### EXERCISE:
Word for word, reproduce each entry.
──────── SUPPLIED INFORMATION
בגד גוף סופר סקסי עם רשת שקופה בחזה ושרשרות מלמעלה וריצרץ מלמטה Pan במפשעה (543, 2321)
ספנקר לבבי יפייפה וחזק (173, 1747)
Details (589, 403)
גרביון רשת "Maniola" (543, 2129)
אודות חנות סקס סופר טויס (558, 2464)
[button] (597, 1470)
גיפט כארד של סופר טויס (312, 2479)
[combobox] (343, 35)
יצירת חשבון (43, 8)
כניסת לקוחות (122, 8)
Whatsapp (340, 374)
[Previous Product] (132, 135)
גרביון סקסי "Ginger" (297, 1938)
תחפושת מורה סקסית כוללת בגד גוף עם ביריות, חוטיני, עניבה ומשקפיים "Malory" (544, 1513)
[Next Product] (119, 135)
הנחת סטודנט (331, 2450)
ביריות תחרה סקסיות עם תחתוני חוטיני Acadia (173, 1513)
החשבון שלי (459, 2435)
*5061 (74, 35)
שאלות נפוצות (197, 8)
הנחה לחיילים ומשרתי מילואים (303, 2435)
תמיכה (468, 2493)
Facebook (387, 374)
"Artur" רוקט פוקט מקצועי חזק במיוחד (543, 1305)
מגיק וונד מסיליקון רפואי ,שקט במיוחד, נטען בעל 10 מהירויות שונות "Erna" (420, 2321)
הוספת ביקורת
────────────────
### RESULT OF THE TASK:
בגד גוף סופר סקסי עם רשת שקופה בחזה ושרשרות מלמעלה וריצרץ מלמטה Pan במפשעה (543, 2321)
ספנקר לבבי יפייפה וחזק (173, 1747)
Details (589, 403)
גרביון רשת "Maniola" (543, 2129)
אודות חנות סקס סופר טויס (558, 2464)
[button] (597, 1470)
גיפט כארד של סופר טויס (312, 2479)
[combobox] (343, 35)
יצירת חשבון (43, 8)
כניסת לקוחות (122, 8)
Whatsapp (340, 374)
[Previous Product] (132, 135)
גרביון סקסי "Ginger" (297, 1938)
תחפושת מורה סקסית כוללת בגד גוף עם ביריות, חוטיני, עניבה ומשקפיים "Malory" (544, 1513)
[Next Product] (119, 135)
הנחת סטודנט (331, 2450)
ביריות תחרה סקסיות עם תחתוני חוטיני Acadia (173, 1513)
החשבון שלי (459, 2435)
*5061 (74, 35)
שאלות נפוצות (197, 8)
הנחה לחיילים ומשרתי מילואים (303, 2435)
תמיכה (468, 2493)
Facebook (387, 374)
"Artur" רוקט פוקט מקצועי חזק במיוחד (543, 1305)
מגיק וונד מסיליקון רפואי ,שקט במיוחד, נטען בעל 10 מהירויות שונות "Erna" (420, 2321)
הוספת ביקורת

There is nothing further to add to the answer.